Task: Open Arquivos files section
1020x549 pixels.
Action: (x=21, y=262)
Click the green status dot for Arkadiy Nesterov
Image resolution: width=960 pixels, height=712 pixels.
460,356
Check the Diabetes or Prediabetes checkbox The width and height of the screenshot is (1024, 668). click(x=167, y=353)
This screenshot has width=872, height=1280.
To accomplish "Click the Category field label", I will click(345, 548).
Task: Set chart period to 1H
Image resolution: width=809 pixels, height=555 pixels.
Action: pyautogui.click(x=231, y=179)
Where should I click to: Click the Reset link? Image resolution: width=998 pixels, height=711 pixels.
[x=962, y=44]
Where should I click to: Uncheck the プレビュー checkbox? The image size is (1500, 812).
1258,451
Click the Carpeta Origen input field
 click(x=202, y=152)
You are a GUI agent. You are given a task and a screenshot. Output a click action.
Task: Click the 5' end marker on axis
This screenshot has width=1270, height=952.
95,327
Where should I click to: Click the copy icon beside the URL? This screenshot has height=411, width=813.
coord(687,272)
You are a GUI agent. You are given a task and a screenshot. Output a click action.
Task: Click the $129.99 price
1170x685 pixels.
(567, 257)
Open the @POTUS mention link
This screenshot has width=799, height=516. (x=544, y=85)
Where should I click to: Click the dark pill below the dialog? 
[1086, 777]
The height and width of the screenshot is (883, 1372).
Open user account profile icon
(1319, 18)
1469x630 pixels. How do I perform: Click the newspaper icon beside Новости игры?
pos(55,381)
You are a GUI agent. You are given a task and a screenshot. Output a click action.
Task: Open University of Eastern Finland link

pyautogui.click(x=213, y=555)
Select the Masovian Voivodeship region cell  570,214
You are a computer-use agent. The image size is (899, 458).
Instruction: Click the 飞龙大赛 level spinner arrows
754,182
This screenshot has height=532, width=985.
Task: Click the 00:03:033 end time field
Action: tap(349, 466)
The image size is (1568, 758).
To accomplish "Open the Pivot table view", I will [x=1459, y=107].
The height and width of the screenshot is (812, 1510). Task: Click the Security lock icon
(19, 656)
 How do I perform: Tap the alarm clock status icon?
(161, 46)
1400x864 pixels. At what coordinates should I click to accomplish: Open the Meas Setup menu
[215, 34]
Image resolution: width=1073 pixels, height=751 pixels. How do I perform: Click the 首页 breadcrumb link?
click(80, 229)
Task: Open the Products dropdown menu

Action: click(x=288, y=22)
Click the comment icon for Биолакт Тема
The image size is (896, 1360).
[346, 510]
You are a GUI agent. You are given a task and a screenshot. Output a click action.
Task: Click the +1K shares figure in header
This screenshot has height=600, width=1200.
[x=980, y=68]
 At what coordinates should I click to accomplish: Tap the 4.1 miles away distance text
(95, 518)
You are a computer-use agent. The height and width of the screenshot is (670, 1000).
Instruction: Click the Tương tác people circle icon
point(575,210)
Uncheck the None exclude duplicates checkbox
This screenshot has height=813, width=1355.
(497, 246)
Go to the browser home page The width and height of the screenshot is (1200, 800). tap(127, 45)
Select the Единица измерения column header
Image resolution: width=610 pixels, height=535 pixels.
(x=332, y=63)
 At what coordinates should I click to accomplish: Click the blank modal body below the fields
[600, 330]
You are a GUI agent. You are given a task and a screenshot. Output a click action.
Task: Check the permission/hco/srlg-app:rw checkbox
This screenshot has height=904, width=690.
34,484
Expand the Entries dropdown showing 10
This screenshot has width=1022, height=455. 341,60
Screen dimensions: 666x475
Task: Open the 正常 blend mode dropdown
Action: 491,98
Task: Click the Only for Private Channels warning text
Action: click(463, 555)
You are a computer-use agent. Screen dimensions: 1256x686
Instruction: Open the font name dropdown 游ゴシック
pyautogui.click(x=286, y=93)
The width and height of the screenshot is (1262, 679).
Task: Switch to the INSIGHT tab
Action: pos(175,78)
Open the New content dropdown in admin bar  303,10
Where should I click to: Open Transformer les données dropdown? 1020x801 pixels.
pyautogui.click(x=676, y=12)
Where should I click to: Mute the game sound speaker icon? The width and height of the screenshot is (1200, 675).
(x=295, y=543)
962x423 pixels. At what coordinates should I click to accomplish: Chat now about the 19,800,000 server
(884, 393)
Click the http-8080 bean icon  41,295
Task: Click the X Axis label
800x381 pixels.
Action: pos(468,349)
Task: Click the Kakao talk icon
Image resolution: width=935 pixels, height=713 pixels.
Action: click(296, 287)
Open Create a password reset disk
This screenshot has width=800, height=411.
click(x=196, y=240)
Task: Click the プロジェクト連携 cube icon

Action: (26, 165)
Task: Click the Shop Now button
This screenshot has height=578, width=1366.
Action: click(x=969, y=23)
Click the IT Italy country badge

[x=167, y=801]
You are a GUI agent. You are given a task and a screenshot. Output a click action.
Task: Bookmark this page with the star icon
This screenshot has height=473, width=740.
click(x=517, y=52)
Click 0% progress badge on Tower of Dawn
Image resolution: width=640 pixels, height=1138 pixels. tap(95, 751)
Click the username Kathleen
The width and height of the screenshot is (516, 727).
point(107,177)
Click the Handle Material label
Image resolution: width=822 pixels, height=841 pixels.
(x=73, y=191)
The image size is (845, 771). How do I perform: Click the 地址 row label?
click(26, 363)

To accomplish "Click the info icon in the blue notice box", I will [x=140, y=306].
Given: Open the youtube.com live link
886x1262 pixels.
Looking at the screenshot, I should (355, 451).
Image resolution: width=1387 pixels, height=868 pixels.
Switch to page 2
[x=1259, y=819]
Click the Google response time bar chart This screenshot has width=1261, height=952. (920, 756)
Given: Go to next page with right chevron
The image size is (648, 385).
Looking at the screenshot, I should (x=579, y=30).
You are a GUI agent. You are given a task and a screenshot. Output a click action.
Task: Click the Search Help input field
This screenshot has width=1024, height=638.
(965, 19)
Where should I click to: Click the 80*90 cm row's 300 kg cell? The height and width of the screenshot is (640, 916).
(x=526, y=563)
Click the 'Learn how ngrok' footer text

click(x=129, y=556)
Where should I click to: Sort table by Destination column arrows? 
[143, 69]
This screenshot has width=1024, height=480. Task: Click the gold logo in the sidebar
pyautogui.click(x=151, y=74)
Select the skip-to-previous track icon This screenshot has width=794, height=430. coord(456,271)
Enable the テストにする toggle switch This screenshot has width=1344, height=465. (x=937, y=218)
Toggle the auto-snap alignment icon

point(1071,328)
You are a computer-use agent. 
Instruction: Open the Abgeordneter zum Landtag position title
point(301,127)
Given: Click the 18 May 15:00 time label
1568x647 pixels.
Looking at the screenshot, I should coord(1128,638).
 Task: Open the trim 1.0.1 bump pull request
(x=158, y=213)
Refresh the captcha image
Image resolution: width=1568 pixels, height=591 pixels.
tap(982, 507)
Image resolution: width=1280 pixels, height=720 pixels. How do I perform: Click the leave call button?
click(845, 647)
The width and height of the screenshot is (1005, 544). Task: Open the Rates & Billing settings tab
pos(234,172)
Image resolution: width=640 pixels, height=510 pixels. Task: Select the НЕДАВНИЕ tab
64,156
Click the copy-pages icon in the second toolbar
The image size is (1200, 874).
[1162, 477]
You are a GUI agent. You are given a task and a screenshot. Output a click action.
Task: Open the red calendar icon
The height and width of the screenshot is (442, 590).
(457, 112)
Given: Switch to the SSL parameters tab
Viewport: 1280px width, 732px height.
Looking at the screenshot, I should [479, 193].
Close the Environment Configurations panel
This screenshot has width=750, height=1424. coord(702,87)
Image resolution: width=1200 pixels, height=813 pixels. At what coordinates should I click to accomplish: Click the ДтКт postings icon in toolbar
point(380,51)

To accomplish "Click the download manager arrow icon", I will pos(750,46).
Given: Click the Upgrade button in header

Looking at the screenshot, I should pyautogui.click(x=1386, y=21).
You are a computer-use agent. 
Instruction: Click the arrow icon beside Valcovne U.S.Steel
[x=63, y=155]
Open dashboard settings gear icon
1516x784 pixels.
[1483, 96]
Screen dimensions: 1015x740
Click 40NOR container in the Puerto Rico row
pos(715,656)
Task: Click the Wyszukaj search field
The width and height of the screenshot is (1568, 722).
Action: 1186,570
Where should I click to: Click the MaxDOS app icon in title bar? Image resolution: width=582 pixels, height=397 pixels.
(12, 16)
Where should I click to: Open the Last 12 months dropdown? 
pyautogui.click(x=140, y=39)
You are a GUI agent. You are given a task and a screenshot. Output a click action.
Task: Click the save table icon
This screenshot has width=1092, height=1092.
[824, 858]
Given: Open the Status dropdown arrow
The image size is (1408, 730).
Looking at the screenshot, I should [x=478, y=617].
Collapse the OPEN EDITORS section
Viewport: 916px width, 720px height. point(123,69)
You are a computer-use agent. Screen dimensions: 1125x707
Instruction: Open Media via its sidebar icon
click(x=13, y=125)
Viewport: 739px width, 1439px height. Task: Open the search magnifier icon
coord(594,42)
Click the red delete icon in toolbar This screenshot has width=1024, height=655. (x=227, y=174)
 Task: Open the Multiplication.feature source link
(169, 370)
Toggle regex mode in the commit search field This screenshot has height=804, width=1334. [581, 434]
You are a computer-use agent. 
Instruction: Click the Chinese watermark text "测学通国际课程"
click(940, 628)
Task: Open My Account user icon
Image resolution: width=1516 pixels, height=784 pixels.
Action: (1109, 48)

_ _ _ _ _ _ _

### Task instructions
Using the data above, reproduce exactly the lines from the line that contains "Click the http-8080" through the line that contains "Open Create a password reset disk", including both.

### Exercise response
Click the http-8080 bean icon  41,295
Task: Click the X Axis label
800x381 pixels.
Action: pos(468,349)
Task: Click the Kakao talk icon
Image resolution: width=935 pixels, height=713 pixels.
Action: click(296, 287)
Open Create a password reset disk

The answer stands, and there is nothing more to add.